Aim of the exercise — Taking the listing below, restate word for word each line from the line with "[FIFA 23 PS4 DIGITAL] (474, 1156)" to the line with "[instagram Game Store] (322, 1577)", ends included, and stop there.

### The data

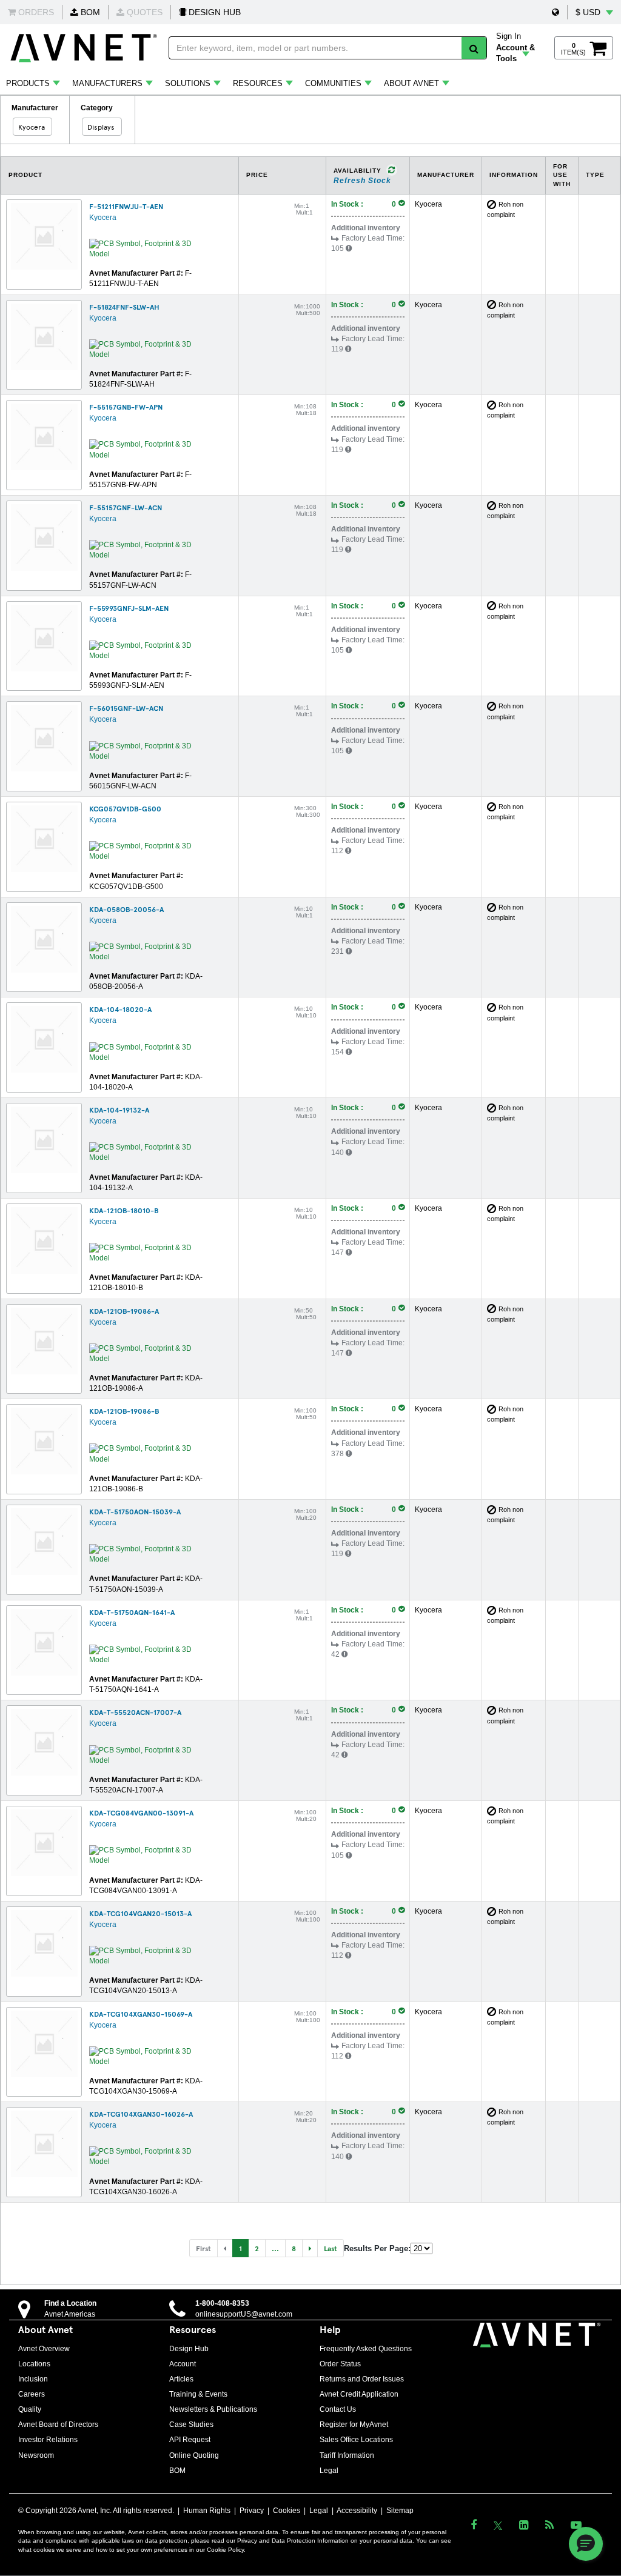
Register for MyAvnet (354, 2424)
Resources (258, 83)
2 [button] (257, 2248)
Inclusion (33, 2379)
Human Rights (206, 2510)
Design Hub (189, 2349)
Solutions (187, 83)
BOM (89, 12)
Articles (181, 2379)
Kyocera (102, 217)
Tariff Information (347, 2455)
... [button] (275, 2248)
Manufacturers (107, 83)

######
### The data

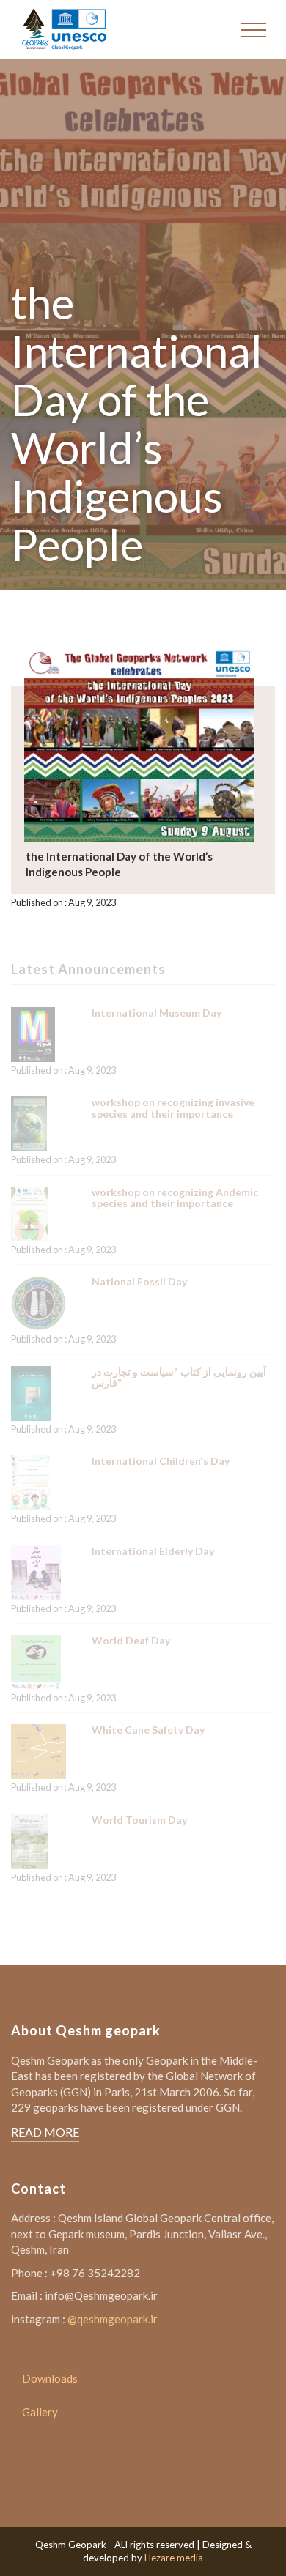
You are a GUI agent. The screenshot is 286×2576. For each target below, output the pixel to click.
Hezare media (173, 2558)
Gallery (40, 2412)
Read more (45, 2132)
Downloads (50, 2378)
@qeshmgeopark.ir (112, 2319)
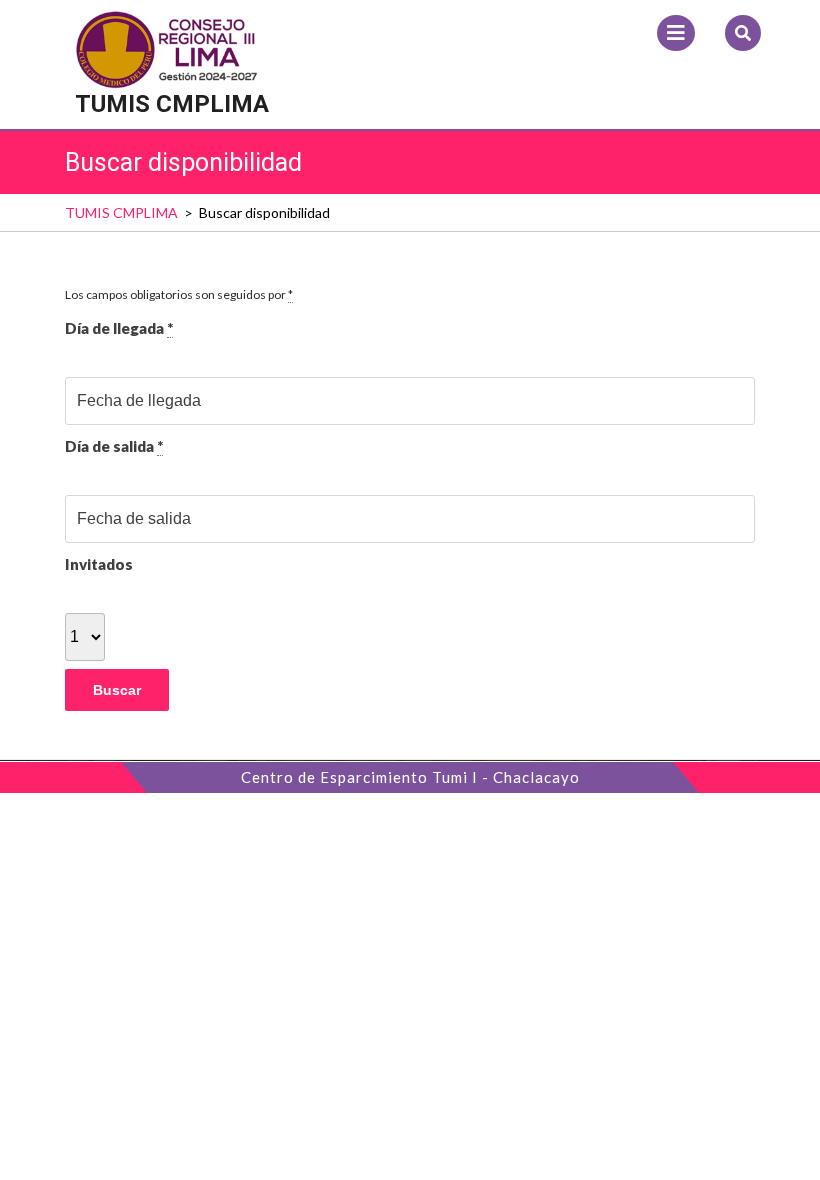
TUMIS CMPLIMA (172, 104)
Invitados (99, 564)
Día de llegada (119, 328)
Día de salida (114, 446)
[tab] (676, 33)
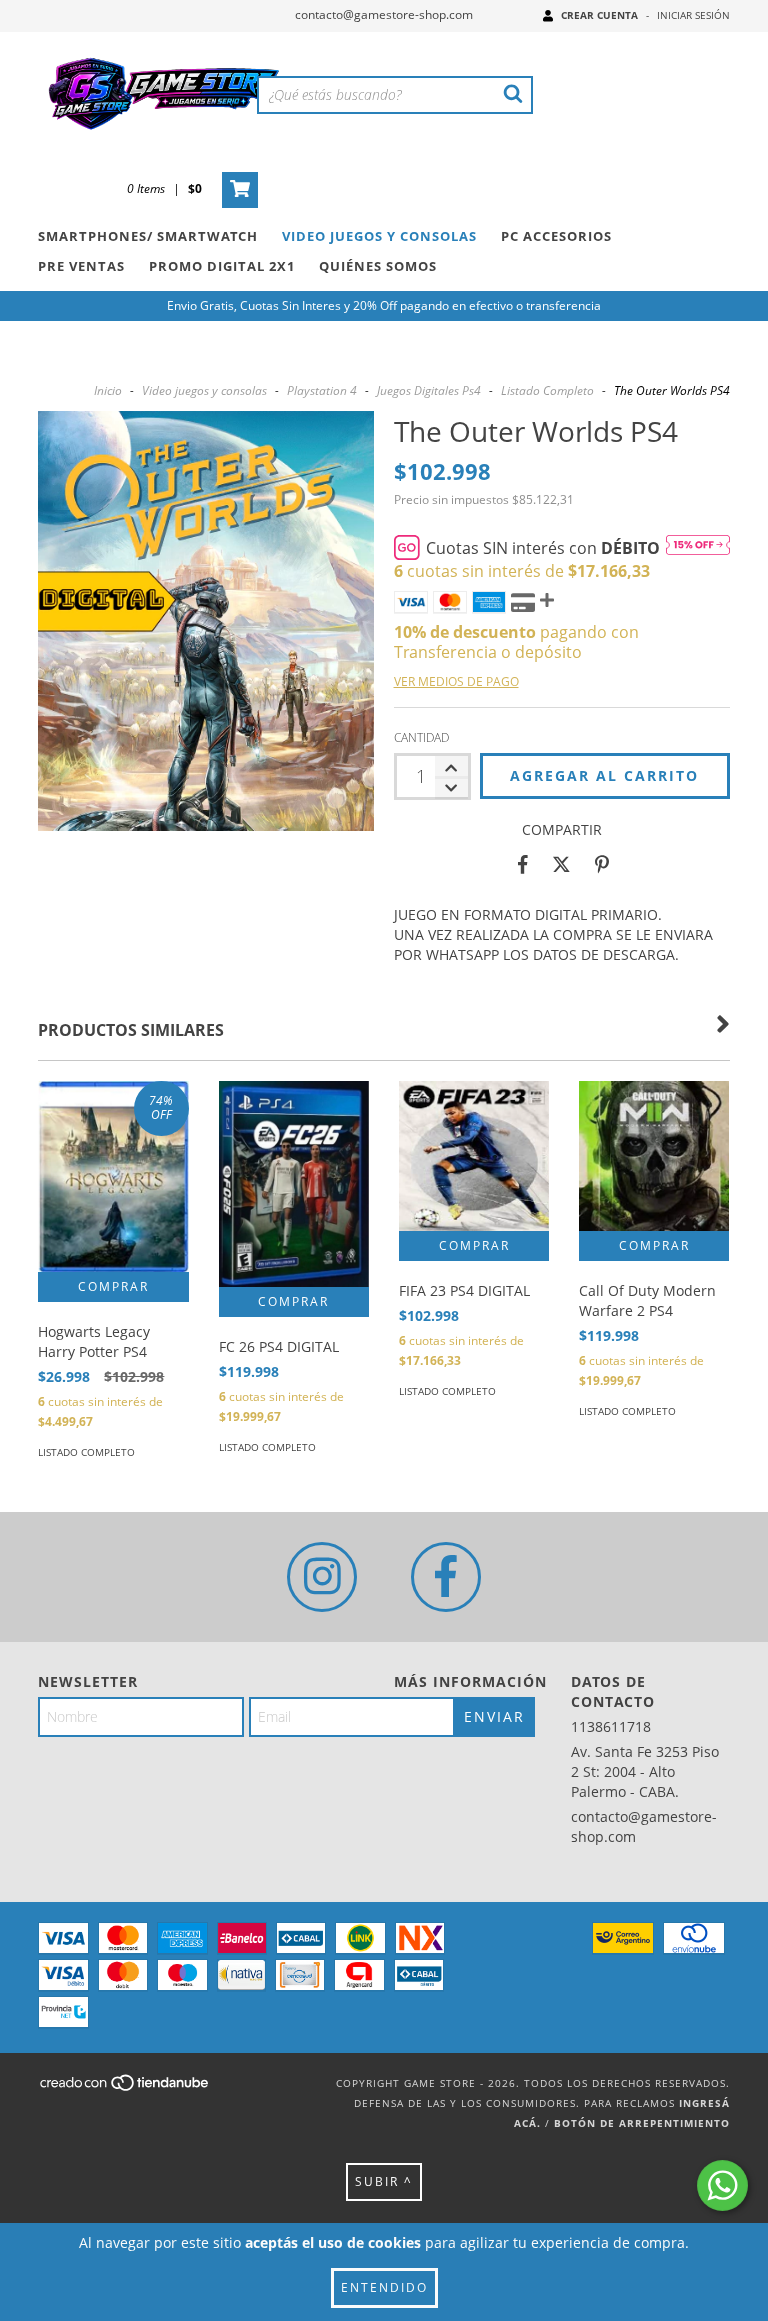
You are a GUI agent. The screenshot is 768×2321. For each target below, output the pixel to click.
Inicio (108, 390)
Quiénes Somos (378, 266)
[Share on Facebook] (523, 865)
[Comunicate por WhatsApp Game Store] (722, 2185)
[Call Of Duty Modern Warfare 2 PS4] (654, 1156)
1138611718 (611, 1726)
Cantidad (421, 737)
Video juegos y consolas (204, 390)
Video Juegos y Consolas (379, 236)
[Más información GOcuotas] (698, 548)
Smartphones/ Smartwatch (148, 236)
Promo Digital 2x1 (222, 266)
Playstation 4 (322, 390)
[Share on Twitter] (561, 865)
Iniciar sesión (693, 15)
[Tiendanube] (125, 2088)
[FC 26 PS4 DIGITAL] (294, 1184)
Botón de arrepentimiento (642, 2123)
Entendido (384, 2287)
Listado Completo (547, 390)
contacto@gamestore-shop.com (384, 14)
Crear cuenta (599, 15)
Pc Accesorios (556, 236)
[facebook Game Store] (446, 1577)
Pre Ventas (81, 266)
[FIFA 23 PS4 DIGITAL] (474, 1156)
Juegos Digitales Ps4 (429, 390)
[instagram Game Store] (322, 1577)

######

Your solution —
[FIFA 23 PS4 DIGITAL] (474, 1156)
Juegos Digitales Ps4 (429, 390)
[instagram Game Store] (322, 1577)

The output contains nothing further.